Lucke: Sie bewegen sich damit sehr nah an jenen Fake-News-Produzenten, die eine links-grüne Manipulation durch das Establishment, den Deep State, herbeifantasieren. Dagegen muss man nur die heutige Ausgabe der Bild aufschlagen, da heißt es von Wirtschaftsminister Peter Altmaier: „Einkaufen ist ein patriotischer Akt.“ Das ist wohl eher keine Argumentation im Sinne von Fridays for Future, oder? „Deutschland ging es immer am besten, wenn wir unseren Glauben an eine bessere Zukunft durch Konsum ausgedrückt haben“, schreibt im gleichen Geiste der Bild-Chefredakteur. Die politisch-medialen Machtverhältnisse sind also ganz auf Ihrer Seite, Herr Bolz. Wenn wir aber die Interessen benachteiligter Gruppen und Generationen nicht stärker berücksichtigen, werden wir in der Tat eine gewaltige Polarisierung und wohl auch Radikalisierung erleben, davon bin ich leider überzeugt.
Düstere Aussichten. Für die abschließende Frage zitiere ich deshalb den Moralisten Erich Kästner: Wo bleibt das Positive?
Bolz: Solange Deutschland das Land ist, dem es am besten geht, solange wird es nicht zu einer Revolte kommen. Es gibt noch immer eine Klassengesellschaft mit vielen Abgehängten, also Leuten, die durchgefüttert und mit Sozialprogrammen am Leben gehalten werden.
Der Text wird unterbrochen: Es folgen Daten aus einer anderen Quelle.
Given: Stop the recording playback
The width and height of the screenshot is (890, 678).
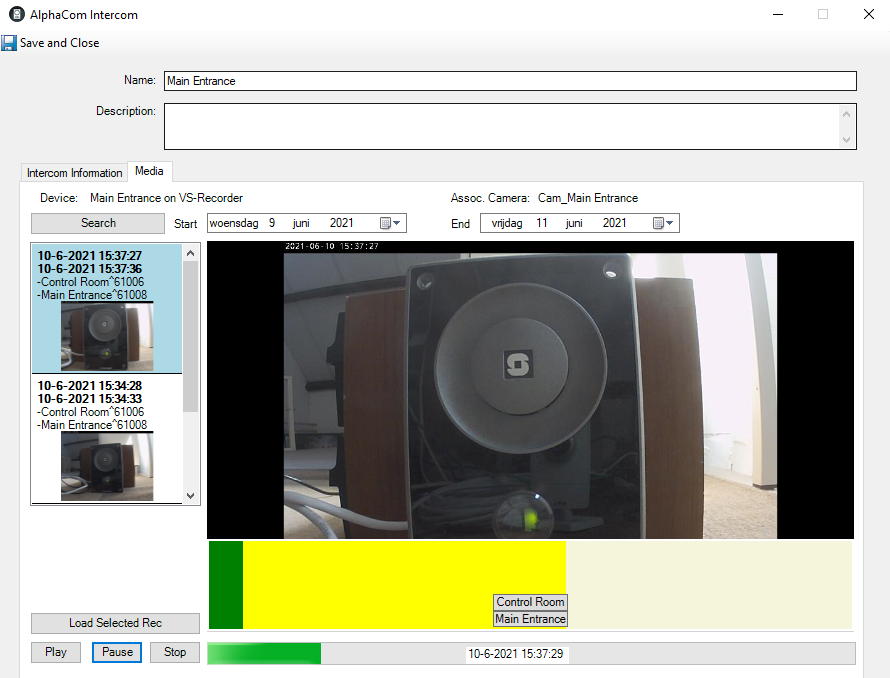Looking at the screenshot, I should 175,652.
Meine Hoffnung geht aber in eine andere Richtung: dass wir uns auf Positionen besinnen, die mal sehr stark waren. Ich setze etwa in der SPD auf die Rückkehr der Vernunft in der Tradition von Helmut Schmidt bis Gerhard Schröder. Uns fehlt eine rationale Debatte in dieser Gesellschaft, eine sachliche Auseinandersetzung über die großen und kontroversen Themen, so wie wir sie hier gerade führen. Viele mussten zuletzt bitter bezahlen mit Karriereknicks, weil sie ihre Meinung geäußert haben. Das führt dazu, dass manche ihre abweichende Meinung lieber gar nicht mehr äußern.
Lucke: Erstens habe ich durchaus den Eindruck, dass nach wie vor sachliche Debatten möglich sind und auch stattfinden, nicht nur hier im Freitag. Und zweitens, da wiederhole ich mich gern, finde ich Ihr blindes Systemvertrauen hochproblematisch. Wie wir aus dieser systemischen Krise des Kapitalismus rauskommen, ohne immer wieder nur den Konsum anzukurbeln und damit die Krise immer weiter zu vertiefen, das ist die zentrale Herausforderung dieses Jahrhunderts. Und darauf sehe ich derzeit leider nirgends eine optimistisch stimmende Antwort.